ENTRIES PROVIDED —
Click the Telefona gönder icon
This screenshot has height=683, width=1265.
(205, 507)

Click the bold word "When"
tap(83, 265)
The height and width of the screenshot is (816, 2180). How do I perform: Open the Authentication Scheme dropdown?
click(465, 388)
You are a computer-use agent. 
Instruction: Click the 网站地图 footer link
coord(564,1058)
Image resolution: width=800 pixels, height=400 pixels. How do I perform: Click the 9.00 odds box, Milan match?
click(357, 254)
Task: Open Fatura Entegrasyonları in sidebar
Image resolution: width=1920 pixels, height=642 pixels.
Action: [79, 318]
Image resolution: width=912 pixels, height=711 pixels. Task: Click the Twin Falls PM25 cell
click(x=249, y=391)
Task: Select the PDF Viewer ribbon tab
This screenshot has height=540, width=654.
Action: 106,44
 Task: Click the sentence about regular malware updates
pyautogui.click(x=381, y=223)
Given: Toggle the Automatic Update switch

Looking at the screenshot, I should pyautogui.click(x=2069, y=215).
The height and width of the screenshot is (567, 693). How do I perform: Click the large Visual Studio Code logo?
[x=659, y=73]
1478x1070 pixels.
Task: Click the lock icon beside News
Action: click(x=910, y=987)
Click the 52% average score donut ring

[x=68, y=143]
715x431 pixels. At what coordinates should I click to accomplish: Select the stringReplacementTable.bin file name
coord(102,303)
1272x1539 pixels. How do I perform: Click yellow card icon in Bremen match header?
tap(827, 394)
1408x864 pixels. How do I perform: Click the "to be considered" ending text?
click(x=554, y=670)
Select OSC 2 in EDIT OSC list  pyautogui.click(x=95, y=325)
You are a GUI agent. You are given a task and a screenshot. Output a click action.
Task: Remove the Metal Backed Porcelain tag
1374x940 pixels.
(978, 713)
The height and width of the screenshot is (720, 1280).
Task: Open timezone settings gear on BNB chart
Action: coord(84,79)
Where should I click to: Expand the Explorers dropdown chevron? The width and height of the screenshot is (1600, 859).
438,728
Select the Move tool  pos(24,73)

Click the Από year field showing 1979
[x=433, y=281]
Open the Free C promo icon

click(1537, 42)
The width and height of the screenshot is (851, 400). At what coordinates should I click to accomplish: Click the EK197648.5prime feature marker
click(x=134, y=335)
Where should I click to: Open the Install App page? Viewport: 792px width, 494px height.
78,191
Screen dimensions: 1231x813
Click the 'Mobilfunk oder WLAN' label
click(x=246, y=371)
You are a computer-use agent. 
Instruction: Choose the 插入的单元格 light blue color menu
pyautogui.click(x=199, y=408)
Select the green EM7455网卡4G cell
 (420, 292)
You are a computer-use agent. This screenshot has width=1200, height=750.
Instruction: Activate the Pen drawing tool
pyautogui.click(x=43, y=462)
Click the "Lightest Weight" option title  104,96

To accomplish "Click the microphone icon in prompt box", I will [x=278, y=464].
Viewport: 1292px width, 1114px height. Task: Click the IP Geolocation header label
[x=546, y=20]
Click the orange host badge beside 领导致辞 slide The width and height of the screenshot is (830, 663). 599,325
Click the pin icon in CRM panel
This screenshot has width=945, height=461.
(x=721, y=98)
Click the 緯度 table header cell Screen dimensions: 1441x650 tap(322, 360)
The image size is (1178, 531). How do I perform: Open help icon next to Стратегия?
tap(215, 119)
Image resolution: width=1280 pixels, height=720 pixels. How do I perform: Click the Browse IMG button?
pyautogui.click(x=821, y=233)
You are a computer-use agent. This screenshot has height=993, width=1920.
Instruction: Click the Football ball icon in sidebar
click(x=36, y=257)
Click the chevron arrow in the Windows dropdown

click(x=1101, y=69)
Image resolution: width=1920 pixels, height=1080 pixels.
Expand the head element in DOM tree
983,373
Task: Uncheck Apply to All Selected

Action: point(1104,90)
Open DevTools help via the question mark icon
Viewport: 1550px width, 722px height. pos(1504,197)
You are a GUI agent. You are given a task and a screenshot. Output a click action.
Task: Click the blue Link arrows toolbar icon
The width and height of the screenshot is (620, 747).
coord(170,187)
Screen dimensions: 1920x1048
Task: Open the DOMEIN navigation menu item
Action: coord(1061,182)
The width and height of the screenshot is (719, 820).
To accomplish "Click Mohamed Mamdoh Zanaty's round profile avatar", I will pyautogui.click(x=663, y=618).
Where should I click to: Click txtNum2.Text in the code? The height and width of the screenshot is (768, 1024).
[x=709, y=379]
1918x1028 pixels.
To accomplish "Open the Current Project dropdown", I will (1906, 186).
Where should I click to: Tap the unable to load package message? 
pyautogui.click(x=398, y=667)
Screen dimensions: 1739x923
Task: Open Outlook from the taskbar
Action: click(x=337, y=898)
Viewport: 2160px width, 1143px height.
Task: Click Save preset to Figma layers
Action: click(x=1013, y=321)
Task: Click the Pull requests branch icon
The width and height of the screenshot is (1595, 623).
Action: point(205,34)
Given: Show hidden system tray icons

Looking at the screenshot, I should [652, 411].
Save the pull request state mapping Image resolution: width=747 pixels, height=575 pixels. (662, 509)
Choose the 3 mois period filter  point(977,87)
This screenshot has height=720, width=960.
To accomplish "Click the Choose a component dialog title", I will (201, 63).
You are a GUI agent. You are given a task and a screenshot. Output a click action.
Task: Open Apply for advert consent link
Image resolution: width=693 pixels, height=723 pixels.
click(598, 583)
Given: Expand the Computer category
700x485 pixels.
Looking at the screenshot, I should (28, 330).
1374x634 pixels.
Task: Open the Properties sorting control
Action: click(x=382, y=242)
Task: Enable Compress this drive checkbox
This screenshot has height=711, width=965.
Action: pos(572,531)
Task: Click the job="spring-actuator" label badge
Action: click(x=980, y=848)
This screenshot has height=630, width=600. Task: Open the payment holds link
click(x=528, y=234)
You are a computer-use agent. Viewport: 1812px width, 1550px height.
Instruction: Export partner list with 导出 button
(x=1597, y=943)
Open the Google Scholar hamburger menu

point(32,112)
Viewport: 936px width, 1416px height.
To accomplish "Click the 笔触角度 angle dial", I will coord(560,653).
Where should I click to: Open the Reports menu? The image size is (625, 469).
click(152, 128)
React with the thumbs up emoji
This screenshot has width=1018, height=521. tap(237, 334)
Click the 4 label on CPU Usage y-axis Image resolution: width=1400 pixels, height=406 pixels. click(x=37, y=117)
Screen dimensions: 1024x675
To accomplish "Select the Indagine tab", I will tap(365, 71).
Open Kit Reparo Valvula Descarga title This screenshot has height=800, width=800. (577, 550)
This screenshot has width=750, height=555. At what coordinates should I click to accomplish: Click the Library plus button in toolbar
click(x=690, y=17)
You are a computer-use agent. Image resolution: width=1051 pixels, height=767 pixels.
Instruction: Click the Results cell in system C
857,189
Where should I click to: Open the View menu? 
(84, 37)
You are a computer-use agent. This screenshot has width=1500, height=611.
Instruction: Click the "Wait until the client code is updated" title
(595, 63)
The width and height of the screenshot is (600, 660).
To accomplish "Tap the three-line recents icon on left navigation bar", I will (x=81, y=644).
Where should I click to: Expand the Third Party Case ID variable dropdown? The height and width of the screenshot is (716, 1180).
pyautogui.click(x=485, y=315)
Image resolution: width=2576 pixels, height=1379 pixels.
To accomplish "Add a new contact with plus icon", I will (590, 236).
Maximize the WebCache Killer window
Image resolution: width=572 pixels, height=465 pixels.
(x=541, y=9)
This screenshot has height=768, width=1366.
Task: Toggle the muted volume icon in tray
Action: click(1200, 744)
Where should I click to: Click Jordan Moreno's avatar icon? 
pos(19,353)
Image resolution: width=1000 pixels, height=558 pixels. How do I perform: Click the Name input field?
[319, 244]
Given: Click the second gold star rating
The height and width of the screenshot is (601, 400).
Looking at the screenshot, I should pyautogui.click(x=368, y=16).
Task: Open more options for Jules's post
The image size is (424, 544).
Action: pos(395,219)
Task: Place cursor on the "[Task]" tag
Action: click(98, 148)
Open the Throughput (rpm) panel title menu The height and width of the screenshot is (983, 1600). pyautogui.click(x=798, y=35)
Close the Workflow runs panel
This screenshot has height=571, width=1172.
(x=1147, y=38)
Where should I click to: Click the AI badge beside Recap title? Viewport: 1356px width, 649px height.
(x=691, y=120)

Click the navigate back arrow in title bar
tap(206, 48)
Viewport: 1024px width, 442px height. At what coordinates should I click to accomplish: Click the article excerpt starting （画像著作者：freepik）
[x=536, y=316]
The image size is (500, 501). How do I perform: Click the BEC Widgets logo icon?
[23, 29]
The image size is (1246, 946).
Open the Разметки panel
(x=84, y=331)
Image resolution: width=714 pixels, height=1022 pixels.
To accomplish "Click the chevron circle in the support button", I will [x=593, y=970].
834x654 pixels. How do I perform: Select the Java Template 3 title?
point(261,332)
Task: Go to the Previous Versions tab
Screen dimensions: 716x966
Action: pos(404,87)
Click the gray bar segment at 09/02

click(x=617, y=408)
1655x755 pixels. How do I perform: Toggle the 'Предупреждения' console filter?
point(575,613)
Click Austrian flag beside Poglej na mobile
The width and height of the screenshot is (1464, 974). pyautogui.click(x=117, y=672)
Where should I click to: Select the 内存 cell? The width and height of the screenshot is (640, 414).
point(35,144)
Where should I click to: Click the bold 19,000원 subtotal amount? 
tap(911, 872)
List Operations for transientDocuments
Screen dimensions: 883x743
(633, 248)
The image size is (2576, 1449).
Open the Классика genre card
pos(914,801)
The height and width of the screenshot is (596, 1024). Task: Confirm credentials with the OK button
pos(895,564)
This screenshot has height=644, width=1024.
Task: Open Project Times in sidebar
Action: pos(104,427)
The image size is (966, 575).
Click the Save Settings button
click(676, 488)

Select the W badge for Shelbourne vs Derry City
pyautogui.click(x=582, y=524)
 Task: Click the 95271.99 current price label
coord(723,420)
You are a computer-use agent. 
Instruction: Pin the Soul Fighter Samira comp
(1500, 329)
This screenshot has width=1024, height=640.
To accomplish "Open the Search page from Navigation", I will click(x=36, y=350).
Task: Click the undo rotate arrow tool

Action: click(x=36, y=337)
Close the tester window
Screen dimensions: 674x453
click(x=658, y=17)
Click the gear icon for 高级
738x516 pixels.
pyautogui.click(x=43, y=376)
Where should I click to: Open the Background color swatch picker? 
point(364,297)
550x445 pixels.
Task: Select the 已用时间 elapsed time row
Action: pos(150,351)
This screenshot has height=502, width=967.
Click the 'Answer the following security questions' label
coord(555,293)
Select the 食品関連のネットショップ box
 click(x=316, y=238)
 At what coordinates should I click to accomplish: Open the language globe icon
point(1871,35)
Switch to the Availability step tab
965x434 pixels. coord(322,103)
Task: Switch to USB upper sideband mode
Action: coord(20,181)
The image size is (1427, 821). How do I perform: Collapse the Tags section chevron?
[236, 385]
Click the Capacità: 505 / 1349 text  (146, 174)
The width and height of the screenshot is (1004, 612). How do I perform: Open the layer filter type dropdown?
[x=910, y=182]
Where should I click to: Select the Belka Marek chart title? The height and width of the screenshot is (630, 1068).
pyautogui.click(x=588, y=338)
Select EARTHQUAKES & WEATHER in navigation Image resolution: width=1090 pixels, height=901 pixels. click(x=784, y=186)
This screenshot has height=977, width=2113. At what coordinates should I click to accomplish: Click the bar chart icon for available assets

EXERCISE DETAILS —
In the entries above, find the line with "This screenshot has width=1024, height=640." and the line with "Close the tester window", then restate word for word both of them and every line between, with nothing more.

TASK RESPONSE —
This screenshot has width=1024, height=640.
To accomplish "Open the Search page from Navigation", I will click(x=36, y=350).
Task: Click the undo rotate arrow tool

Action: click(x=36, y=337)
Close the tester window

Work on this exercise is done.